Parce que le grand théologien Karl Rahner n’avait pas voulu porter ce col qui symbolise cet autre état, il n’avait pas été autorisé à se faire photographier avec le pape Paul VI…
L’expansion de la concélébration
La concélébration fut autorisée par Vatican II afin que chaque prêtre n’ait pas à célébrer séparément chaque jour. La troisième session du Concile a ainsi commencé par la première concélébration. Il y avait 24 concélébrants, parmi 2.000 évêques présents.
Mais à l’ordination de Mgr Terlinden il y a quelques semaines, que j’ai sincèrement trouvée très belle, on voyait, entre les fidèles et les évêques, une mer de 251 prêtres concélébrants et de diacres assistants. S’agissait-il encore d’une expression de collégialité ou plutôt d’un état clérical à part entière? Comment cela serait-il perçu symboliquement par un observateur extérieur de notre liturgie? Pour ce dernier, il était aussi frappant de constater qu’il n’y avait pas une seule femme… Synodal?
Relire l'analyse de cette célébration d'ordination dans Dimanche / CathoBel
Un titre pour tout ecclésiastique
Enfin, il y a cette vieille douleur: la titulature cléricale… Un autre grand théologien, Hans Urs von Balthasar, s’était agenouillé devant le pape pour lui demander de supprimer cela. Un ordonné est au moins révérend, jusqu’à très révérend. Chanoine peut encore avoir quelque sens. Ensuite vient monseigneur, qui peut être mineur ou majeur. L’évêque est une excellence, un cardinal devient une éminence. Tous ces titres sont reconnaissables par les initiés grâce à des accessoires dans la tenue vestimentaire. Mais en quoi tout cela est-il biblique…?

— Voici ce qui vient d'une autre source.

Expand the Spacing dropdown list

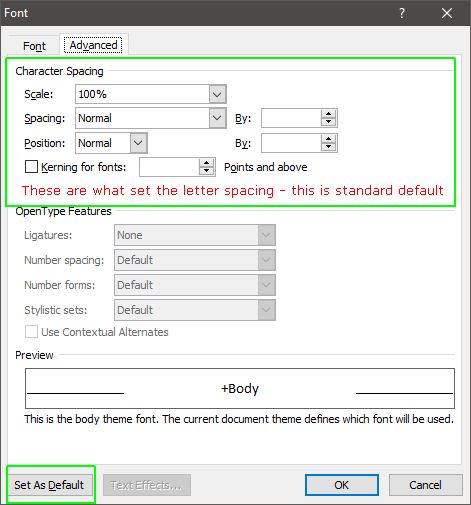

Mon titre devient ainsi plus clair: la soutane (en tant que pars pro toto) est un véritable Satan, éprouvant la vraie synodalité avec de nombreux clercs – des diacres aux évêques – succombant à la tentation cléricale. Car à la synodalité s’oppose le cléricalisme, dans lequel l’ordination signifie devenir une forme supérieure de chrétien, une valeur ajoutée par rapport au baptême, plutôt qu’un équipement pour un service aux fidèles, le service de berger.
Brebis et berger
Depuis les premiers siècles, l’image qui rend parfaitement compte de l’identité du prêtre est celle du berger – en latin pastor. Un berger conduit ses brebis en les servant. Il se donne entièrement pour elles. Son magistère est un ministère. Il s’agit donc ici de "diriger en servant", et non de "servir en dirigeant", comme on l’associe à tort à l’in persona Christi.
Certes, un berger peut aussi abuser du pouvoir. Il suffit de lire Ezéchiel 34. C’est pourquoi un berger reste d’abord et toujours une brebis. Cela vaut d’ailleurs aussi pour Jésus: le Bon Pasteur est l’Agneau de Dieu.